The poem argues that drastic mortal acts of revolution are the only viable option for this oppressed group to claim their freedom back with their heads held high.

The poet puts forward the idea that they will not die without putting up a strong fight. They will not be weak and take death heads on like noblemen.

If We Must Die Detailed Analysis

Lines 1-4

“If we must die, let it not be like hogs

Hunted and penned in an inglorious spot,

While round us bark the mad and hungry dogs,

Making their mock at our accursèd lot.”

The poem starts with the idea that if the oppressed black people have to die, they should not die like “hogs”. They should fight for their cause and not give in to the brutality executed on them.

Hogs or pigs have the most unfateful death since they are slaughtered mercilessly for their meat.

He further urges his community to be rebellious. He mentions that he does not wish to be mocked.

The mention of the dogs brings forward the stark difference between a hunter and a hunted. Dogs fight till their last breath and never give up. They mock their prey and know that they are easy to kill.

Similarly, the poet highlights that his race should strive for their cause and not be mocked by the ones ready to prey on them.

Lines 5-8

“If we must die, O let us nobly die,

So that our precious blood may not be shed

In vain; then even the monsters we defy

Shall be constrained to honor us though dead!”

These lines reiterate the message of dying with honour. The poet embarks on the idea that their blood should not be lost. They will fight for their freedom and give their lives if they need to.

They should strive towards freedom with strong determination. Even the oppressors should feel a sense of respect towards their zeal and honour them.

They should not shed even a single drop of their blood meaninglessly, and their resolution should be powerful enough to be acknowledged even by their oppressors. Their bravery should set a milestone.

Their voice and struggle should be looked up to and be the benchmark for future generations.

By referring to the oppressors as “monsters”, he depicts the severity of the torture inflicted upon them. The white population was vicious towards black Americans.

Although this period witnessed a change towards the treatment of black Americans, it was only limited in the books. The reality was far from the change and was completely different.

Lines 9-14

“O kinsmen! we must meet the common foe!

Though far outnumbered let us show us brave,

And for their thousand blows deal one death-blow!

What though before us lies the open grave?

Like men, we’ll face the murderous, cowardly pack,

Pressed to the wall, dying, but fighting back!”

The poet calls the people of his community to face the oppressors with might and conviction. Although they are more in number than the poet’s community, they should not submit to them but put up a strong fight.

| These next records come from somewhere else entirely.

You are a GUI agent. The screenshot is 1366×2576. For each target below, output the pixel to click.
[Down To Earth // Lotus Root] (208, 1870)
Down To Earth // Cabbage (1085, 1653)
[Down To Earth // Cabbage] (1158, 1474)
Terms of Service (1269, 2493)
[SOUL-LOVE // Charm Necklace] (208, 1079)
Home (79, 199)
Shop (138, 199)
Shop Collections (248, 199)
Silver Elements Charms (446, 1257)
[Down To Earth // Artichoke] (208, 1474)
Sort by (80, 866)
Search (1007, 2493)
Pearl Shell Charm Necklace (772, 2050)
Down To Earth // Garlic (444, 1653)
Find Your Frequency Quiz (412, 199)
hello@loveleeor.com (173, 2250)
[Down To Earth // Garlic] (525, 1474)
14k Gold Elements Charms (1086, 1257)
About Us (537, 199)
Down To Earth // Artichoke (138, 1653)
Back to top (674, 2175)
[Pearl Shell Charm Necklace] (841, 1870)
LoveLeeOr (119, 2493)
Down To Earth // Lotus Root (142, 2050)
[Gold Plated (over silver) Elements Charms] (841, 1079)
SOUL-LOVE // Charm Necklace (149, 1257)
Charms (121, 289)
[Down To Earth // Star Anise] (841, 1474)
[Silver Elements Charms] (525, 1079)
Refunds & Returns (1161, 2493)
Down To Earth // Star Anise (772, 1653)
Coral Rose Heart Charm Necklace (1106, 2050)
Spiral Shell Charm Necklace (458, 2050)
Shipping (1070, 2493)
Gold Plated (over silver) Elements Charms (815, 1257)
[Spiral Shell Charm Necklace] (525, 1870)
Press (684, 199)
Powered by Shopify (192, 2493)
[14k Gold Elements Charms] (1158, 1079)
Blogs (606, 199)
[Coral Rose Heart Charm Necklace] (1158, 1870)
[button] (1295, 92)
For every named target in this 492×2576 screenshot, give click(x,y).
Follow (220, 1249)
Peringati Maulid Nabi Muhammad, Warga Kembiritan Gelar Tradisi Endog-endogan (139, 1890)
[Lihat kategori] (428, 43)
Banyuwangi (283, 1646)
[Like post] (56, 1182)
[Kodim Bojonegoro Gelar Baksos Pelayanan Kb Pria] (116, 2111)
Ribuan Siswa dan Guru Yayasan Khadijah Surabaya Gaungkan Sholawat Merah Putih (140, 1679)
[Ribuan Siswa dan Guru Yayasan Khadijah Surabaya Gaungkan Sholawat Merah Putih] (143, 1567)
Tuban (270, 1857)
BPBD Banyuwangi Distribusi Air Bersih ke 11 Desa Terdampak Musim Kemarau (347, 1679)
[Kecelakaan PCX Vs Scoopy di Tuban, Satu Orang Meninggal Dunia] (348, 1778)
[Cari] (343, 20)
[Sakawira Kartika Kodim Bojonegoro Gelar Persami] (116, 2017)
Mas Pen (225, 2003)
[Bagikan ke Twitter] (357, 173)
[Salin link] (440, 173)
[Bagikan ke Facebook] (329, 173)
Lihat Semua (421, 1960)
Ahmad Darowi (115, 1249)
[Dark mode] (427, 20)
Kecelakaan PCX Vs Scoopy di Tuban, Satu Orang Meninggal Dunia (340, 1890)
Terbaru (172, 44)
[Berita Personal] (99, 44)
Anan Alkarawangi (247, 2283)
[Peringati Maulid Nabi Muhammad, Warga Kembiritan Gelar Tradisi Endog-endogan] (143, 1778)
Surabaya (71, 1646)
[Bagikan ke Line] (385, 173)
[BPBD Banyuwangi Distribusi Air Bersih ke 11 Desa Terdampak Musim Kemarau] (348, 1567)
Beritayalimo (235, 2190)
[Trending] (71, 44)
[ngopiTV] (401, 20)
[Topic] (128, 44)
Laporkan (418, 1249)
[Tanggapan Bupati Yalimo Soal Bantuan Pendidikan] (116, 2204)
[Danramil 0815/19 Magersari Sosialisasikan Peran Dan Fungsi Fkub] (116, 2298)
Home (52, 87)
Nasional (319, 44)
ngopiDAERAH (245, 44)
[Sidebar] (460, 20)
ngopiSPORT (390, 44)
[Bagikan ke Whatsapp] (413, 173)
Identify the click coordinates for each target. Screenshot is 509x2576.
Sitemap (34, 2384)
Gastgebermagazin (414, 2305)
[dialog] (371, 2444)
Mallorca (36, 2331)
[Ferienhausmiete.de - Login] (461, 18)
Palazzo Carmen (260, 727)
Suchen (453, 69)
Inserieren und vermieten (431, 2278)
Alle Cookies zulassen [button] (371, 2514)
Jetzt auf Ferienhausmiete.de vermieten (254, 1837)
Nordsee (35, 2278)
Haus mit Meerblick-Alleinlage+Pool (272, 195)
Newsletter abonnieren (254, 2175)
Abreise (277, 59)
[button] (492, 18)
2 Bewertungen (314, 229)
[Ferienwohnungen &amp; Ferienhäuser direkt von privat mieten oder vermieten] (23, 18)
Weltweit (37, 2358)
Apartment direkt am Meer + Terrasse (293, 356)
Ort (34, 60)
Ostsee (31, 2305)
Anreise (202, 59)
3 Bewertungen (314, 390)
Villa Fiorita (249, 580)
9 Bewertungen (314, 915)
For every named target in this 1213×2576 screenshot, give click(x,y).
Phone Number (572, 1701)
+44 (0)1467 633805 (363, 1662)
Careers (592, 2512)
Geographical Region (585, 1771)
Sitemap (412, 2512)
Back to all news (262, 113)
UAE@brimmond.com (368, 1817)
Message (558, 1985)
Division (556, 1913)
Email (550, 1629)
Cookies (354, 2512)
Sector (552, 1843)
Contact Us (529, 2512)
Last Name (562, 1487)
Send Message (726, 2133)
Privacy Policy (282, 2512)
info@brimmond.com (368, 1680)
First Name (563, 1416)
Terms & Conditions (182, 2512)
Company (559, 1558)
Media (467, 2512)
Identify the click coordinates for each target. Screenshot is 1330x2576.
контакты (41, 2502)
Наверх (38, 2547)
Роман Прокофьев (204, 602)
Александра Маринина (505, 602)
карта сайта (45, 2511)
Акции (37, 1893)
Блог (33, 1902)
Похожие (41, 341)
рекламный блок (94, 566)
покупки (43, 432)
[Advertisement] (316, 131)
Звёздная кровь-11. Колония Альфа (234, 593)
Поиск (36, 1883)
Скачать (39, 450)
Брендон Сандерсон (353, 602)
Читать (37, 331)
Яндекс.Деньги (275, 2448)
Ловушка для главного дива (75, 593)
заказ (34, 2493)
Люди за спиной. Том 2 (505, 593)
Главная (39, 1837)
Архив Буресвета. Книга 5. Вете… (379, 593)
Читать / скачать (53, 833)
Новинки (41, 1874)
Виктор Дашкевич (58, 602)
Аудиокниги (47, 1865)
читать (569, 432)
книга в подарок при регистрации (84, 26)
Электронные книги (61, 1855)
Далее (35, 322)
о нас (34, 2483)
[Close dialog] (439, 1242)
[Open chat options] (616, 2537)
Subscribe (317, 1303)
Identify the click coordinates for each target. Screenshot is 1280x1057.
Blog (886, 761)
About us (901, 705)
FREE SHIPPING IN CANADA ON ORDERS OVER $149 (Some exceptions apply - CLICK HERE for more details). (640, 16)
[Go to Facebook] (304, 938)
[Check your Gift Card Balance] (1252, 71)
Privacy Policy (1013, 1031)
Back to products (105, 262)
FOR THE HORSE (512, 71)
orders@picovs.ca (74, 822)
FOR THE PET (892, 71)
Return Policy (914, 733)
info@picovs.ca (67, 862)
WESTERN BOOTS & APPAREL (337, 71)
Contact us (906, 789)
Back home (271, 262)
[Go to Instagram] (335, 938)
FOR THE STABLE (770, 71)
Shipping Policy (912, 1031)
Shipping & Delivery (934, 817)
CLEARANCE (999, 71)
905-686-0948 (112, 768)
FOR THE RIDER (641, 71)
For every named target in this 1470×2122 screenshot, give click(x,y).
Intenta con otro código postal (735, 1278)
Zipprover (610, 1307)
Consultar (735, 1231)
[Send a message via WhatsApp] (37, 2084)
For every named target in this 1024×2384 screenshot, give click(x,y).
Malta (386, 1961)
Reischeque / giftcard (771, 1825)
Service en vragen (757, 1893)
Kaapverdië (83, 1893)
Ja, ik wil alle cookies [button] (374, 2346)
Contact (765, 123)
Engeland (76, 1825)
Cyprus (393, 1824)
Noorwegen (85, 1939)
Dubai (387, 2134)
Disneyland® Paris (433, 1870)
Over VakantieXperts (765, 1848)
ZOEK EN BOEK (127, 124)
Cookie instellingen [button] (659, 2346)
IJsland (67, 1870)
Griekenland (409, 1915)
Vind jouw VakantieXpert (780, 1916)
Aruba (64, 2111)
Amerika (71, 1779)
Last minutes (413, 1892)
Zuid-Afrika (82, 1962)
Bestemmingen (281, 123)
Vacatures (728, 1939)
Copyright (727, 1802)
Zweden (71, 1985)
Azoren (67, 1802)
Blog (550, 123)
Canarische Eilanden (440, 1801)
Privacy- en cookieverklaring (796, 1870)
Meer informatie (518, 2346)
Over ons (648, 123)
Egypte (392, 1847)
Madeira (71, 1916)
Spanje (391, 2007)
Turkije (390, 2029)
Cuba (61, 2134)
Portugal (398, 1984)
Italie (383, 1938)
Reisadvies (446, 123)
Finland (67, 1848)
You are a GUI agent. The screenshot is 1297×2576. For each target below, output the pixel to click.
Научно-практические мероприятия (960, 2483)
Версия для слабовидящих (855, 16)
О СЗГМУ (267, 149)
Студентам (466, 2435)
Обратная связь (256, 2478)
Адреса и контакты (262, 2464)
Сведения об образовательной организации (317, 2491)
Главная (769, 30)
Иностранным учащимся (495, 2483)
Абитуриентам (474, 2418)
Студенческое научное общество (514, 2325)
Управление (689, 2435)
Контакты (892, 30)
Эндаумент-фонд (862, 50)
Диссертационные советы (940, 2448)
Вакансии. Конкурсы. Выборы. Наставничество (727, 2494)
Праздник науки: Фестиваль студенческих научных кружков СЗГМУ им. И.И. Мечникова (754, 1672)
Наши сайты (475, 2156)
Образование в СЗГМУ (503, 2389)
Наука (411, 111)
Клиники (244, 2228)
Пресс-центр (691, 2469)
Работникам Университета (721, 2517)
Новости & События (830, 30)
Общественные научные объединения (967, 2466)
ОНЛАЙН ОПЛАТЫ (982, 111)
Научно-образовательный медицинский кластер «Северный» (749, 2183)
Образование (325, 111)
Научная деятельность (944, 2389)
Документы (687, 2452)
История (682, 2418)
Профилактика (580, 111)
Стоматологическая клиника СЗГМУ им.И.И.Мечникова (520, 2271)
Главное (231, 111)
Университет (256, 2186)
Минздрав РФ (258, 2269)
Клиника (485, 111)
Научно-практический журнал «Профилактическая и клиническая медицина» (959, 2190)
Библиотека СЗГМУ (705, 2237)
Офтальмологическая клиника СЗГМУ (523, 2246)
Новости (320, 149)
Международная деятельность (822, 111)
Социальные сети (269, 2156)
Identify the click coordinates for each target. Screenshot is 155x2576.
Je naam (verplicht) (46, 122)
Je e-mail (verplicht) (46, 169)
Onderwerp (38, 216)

He encourages them to take up the situation heads on and not be afraid. He says that if they have to die, they should die with a purpose and not get doomed in the ruins of time.

He wants his people to unite and fight together. He calls the white population a “murderous, cowardly pack” and highlights that they are inevitable and can be defeated.

The phrase “open grave” characterises the fact that the end of the struggle is inevitable death. The poet knows about the futility of the course of their struggle. He knows that the end will be met by death.

Although there is death stored for them, it should not deter them from persisting till the end.